(Input material begins)

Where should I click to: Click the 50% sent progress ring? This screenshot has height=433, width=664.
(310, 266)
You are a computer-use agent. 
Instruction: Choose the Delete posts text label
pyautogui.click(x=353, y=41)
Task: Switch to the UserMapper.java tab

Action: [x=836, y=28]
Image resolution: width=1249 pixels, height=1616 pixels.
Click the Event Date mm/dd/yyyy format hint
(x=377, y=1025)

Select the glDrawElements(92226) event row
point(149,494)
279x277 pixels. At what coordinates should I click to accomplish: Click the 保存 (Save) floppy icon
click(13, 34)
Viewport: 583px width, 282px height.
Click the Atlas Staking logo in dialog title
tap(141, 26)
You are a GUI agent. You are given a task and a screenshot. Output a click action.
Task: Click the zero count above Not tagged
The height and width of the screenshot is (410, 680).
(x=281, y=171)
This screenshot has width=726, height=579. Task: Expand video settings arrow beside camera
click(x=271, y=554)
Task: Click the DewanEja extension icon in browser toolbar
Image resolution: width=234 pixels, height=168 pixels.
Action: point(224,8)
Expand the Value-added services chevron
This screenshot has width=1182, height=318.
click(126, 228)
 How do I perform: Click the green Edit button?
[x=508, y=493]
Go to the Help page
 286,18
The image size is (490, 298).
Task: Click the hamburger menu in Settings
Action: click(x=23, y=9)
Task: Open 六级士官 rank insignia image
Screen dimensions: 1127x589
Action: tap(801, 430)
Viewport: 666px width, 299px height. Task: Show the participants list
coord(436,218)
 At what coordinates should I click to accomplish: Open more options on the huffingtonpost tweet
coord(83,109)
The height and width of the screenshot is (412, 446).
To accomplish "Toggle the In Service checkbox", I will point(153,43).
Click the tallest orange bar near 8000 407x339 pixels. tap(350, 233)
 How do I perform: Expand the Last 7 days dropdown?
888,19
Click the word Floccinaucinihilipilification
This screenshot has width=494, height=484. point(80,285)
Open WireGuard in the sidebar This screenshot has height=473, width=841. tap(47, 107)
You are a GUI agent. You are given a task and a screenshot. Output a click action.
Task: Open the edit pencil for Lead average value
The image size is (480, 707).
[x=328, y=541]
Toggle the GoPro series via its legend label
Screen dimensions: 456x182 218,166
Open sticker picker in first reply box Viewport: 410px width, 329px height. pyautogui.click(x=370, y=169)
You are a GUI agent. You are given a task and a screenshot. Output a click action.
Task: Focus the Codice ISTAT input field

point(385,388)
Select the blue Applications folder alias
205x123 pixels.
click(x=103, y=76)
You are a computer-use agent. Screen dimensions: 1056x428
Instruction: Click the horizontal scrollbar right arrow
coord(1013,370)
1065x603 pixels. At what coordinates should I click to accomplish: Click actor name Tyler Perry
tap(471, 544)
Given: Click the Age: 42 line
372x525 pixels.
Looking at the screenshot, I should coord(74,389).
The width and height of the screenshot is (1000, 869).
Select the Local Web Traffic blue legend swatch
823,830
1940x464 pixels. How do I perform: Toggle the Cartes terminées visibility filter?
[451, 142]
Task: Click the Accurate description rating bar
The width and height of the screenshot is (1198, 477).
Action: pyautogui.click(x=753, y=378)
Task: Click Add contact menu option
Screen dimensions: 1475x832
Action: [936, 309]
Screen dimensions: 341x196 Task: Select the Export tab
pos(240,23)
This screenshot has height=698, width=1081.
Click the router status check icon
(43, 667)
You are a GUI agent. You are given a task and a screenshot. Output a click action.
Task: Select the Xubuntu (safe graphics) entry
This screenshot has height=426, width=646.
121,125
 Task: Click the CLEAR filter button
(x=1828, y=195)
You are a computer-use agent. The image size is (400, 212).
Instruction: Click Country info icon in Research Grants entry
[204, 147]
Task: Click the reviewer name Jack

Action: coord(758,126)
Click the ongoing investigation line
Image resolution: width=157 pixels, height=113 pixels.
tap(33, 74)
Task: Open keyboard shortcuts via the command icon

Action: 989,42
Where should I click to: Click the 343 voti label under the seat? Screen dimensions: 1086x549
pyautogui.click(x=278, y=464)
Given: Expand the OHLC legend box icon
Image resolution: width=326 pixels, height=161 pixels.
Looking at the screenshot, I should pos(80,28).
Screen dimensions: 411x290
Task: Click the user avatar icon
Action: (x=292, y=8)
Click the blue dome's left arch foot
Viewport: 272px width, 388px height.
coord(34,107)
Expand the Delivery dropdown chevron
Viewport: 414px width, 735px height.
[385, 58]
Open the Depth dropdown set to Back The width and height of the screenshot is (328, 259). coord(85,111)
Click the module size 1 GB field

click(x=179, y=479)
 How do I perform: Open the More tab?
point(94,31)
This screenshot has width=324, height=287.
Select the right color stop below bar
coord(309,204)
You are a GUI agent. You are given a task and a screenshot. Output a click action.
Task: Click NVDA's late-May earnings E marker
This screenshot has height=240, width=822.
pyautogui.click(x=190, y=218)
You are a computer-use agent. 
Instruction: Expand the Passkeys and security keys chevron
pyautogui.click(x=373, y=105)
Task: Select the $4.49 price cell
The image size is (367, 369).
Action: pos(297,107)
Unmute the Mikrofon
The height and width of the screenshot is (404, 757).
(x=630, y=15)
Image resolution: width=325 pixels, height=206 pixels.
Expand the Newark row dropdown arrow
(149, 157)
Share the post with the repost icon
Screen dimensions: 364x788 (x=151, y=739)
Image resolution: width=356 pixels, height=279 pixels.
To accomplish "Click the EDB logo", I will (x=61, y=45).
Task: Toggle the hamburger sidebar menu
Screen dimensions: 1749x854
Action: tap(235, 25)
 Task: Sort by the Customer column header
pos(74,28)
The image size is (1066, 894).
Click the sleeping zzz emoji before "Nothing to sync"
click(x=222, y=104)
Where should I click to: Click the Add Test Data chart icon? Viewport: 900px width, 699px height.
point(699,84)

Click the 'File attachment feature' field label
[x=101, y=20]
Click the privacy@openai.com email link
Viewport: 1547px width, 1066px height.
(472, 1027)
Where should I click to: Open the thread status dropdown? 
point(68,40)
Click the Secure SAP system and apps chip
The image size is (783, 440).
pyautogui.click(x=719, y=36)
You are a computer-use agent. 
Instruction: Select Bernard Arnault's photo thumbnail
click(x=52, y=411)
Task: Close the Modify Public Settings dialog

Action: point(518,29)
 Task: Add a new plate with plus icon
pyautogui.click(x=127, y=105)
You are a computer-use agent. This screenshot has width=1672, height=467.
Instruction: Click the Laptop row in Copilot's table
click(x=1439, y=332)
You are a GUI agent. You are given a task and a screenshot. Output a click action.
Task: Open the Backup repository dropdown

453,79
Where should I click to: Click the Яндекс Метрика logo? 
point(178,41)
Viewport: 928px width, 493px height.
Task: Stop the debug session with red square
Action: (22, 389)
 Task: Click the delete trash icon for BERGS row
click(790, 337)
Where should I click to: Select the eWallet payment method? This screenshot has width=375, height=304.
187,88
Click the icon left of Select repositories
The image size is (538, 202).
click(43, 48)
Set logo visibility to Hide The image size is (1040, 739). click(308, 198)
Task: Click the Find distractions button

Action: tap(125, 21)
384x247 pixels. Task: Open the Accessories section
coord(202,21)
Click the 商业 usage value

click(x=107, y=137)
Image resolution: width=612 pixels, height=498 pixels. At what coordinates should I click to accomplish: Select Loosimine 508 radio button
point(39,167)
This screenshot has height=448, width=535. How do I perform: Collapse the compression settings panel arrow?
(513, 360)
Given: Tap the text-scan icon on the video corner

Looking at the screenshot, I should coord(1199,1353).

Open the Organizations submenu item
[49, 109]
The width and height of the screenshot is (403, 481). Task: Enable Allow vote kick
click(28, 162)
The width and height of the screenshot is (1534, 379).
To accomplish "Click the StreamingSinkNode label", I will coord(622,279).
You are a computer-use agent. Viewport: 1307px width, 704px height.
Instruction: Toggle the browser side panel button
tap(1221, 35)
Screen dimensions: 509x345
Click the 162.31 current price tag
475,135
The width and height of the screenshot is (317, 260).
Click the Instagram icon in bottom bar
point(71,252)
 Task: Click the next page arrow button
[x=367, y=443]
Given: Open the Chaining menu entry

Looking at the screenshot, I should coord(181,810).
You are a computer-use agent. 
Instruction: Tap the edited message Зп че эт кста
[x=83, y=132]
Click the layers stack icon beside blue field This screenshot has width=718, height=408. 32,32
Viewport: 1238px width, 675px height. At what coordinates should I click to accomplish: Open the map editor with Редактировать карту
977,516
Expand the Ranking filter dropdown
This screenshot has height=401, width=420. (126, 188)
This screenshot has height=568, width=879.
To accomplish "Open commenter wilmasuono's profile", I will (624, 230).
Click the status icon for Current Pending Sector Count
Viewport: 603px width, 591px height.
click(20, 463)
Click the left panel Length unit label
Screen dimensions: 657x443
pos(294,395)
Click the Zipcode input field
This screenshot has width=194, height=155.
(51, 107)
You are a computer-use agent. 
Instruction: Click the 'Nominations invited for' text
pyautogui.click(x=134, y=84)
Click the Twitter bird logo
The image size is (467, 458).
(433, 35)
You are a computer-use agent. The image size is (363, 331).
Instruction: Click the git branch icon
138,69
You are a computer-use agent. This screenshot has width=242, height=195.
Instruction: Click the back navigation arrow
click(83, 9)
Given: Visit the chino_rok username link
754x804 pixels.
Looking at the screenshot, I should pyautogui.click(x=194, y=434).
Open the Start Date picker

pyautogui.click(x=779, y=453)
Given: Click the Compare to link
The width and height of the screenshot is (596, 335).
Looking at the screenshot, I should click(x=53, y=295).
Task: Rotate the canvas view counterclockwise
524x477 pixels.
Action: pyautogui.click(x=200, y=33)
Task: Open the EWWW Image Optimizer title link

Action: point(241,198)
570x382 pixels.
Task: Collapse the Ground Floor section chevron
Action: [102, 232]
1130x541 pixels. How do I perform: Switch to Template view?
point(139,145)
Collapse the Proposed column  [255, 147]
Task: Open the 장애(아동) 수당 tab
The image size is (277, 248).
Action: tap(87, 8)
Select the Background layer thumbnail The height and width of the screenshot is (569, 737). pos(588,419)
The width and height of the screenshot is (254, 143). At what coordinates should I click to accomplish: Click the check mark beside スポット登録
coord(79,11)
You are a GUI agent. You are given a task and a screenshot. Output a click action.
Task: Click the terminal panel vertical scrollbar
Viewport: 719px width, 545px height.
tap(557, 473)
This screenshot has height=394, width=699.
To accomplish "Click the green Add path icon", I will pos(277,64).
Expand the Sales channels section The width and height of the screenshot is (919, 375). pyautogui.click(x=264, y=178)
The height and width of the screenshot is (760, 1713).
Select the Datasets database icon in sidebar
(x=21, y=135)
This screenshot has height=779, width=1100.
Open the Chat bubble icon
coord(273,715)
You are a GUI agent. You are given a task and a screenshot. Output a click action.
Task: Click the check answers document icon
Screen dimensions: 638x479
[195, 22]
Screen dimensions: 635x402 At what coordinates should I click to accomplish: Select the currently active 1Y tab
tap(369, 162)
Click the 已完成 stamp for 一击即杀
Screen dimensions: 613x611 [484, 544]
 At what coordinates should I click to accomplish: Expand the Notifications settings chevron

(Input material ends)

* About this task: Given the records above, reproduce precisely and only the lines between the line holding "1130x541 pixels. How" and the line holding "The height and width of the screenshot is (760, 1713).", inclusive.

* Response to this task:
1130x541 pixels. How do I perform: Switch to Template view?
point(139,145)
Collapse the Proposed column  [255, 147]
Task: Open the 장애(아동) 수당 tab
The image size is (277, 248).
Action: tap(87, 8)
Select the Background layer thumbnail The height and width of the screenshot is (569, 737). pos(588,419)
The width and height of the screenshot is (254, 143). At what coordinates should I click to accomplish: Click the check mark beside スポット登録
coord(79,11)
You are a GUI agent. You are given a task and a screenshot. Output a click action.
Task: Click the terminal panel vertical scrollbar
Viewport: 719px width, 545px height.
tap(557, 473)
This screenshot has height=394, width=699.
To accomplish "Click the green Add path icon", I will pos(277,64).
Expand the Sales channels section The width and height of the screenshot is (919, 375). pyautogui.click(x=264, y=178)
The height and width of the screenshot is (760, 1713).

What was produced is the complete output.